Pain is not always weakness leaving the body
by Debra DeAngelo
If there’s one thing I truly miss at this point in life, it’s running. When I see people jogging down the street, I’m so envious. I used to run every day, sometimes twice. Now, I only run in my dreams.
Following many years of running-related injuries, the collapse of the arch bones in my left foot was the death knell for my running days. After two months of being unable to walk without a boot cast and four months of physical therapy, my podiatrist laid it out: You’re never going to run again. Deal with it.
Thus began my zero-impact life, and it was fully another three months before I had a milestone achievement of walking around the block without pain. That foot injury was the most severe in my cycle of injury-weight gain-injury-weight gain. Add into this the random achy joints and tight ligaments that come along with turning 50, and it’s a cocktail of increasing challenge when it comes to exercise. You have to get creative. And be flexible. Literally. Yoga is my new friend.
For folks who hate exercising, chronic injury would be welcomed as a free pass to just ride around on one of those stupid little scooters for the rest of their lives. But I’m one of those freaks who ranks exercise right up there with sex. Exercise is joy. It’s freedom. And the harder and sweatier the better.
So, when a little health club opened here in Winters, I was elated because suddenly I had access to some low-impact cardio equipment after a year’s worth of nothing but walking and yoga. When Anytime Fitness opened, I was there on day one.
It’s a great little no-frills place. I like having a key fob and 24-hour unfettered access. I can come and go without interacting with anyone. When it comes to working out, I’m a total misanthrope. I don’t like to chat or work out with friends. Exercise isn’t a social activity to me. It’s a moving meditation, and I prefer solitude. So, all in all, Anytime is perfect for me. I hate their slogan, however: “No more excuses.” I don’t like the preconception that exercise is drudgery and torture, and you must force yourself to do it. For me, a day without exercise, even if it’s just walking, is a miserable day indeed.
It’s a travesty that the dislike of exercise is instilled in childhood, when running laps is often used as punishment. What a horrible message to give children! If anything, running should be a reward: “Yay! Everybody who got an A on their spelling tests gets to run across the field and holler and shout and be free! First one back gets a gold star!”
If exercise was approached as a reward at school, it’d take a bite out of childhood (and eventual adulthood) obesity. Kids would learn that moving your body is joyful. And, side bonus, teachers: Letting kids out to run would burn off some energy, and students would be calmer and more able to sit in their seats and study afterwards. It’d be particularly beneficial for ADHD kids.

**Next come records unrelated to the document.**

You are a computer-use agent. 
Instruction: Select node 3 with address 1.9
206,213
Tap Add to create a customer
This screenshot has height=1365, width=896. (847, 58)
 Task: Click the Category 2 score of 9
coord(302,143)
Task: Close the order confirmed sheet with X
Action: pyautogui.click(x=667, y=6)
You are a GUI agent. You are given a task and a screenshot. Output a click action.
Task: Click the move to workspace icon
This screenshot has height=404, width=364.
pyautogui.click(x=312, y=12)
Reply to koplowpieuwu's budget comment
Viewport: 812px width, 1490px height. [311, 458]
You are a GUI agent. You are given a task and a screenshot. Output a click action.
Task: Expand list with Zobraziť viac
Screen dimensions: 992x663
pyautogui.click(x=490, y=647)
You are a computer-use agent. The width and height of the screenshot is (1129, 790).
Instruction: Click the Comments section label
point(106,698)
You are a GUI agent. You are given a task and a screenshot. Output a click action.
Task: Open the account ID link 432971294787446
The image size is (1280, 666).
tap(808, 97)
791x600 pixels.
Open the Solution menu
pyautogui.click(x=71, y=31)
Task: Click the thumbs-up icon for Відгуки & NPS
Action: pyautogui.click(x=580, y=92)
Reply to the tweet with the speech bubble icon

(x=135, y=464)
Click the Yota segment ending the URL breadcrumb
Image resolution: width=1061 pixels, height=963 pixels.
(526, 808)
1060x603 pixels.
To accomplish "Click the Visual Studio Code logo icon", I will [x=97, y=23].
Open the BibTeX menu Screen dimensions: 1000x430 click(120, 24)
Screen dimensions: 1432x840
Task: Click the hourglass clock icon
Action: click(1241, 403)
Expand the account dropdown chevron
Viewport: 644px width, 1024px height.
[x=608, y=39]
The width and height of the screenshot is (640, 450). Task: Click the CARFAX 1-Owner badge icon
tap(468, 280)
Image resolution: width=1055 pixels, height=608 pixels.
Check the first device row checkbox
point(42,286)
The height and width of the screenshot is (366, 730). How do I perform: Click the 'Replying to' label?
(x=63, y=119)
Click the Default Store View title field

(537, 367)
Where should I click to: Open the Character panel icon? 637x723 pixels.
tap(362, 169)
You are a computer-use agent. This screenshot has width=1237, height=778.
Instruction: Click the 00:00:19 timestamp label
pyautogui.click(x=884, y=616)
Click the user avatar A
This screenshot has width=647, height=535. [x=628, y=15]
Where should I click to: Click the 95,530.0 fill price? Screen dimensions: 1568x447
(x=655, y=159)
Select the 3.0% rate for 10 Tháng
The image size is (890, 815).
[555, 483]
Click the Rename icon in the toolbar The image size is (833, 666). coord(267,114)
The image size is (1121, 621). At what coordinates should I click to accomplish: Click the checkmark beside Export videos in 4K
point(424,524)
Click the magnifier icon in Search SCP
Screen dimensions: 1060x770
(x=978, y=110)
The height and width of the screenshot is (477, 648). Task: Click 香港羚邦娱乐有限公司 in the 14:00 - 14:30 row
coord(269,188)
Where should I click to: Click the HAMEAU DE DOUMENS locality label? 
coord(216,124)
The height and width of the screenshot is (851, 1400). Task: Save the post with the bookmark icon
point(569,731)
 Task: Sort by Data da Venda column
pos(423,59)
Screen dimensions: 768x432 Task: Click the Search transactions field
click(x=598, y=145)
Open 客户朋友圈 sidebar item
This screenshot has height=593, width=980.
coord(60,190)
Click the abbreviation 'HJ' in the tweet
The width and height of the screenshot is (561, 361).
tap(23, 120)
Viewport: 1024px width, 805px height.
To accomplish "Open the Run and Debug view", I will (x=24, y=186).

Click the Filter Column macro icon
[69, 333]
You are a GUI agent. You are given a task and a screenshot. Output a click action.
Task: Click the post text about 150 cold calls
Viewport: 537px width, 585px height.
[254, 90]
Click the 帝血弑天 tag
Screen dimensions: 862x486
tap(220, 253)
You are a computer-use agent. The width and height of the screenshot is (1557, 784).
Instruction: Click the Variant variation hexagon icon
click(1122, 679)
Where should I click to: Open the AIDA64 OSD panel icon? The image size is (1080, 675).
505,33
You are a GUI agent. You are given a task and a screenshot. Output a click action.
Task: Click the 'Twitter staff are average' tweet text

Maybe take it one step (ha ha, me funny) further: “Hey kids! Everybody gets to run across the field and holler and shout, and if you got an A, you get to do it twice!” Trust me (and I know this because I raised an ADHD child), you do this and your ADHD kids will become the best spellers in class.
Ah, if only I liked other people’s children more. I would’ve made such a great teacher.
Anyway, back to the gym.
Being the exercise beast that I am, and on the heels (ha ha, me super funny) of a year of low-impact limitation, on the first day Anytime opened, I hopped right onto an elliptical and charged off on a 30 minute stretch. OMG, usually you have to get the sheets messy to feel that good. That said, the elliptical had a stationary pitch I wasn’t used to, but it didn’t hurt my foot, so I kept going. But the next day, my knee felt tender. Like any good exercise beast, I came back the next day and got right back on the elliptical, and my knee felt worse. So, I did it again the next day, because it’s painted right there on the gym wall: Pain is the sign of weakness leaving the body.
Turns out, after you hit about 45, pain while exercising means only one thing: Stop. This was explained to me while getting two more months of physical therapy for the knee tendonitis I gave myself that my first week at the gym.
OK, body, I get it. It’s a new game now. You’re calling the shots.
I finally got it through my thick head that when you hit midlife, if you feel the pain and do it anyway, you’ll trigger the injury-weight gain-injury cycle, and injury, my exercise-lovin’ friends, is your worst enemy.
So, while others at our new gym focused on weight loss or strength-building, I had only one fitness goal: One whole year with no injuries. And I did it! As of this month, it’s the first injury-free year I’ve had in years. Now, little by little, I push a little harder, a little longer, ever so carefully, mindful of any body part that bends and treating them like glass.
Pain = Stop. I get it now.
But who knows – if I’m super careful, and patient (not my biggest virtue), maybe, just maybe, I could run down the block someday. And maybe, just maybe, I could do it again the next day, but five sidewalk squares further. And maybe the next day, to the light post.
Baby steps, literally. But only if there’s no pain.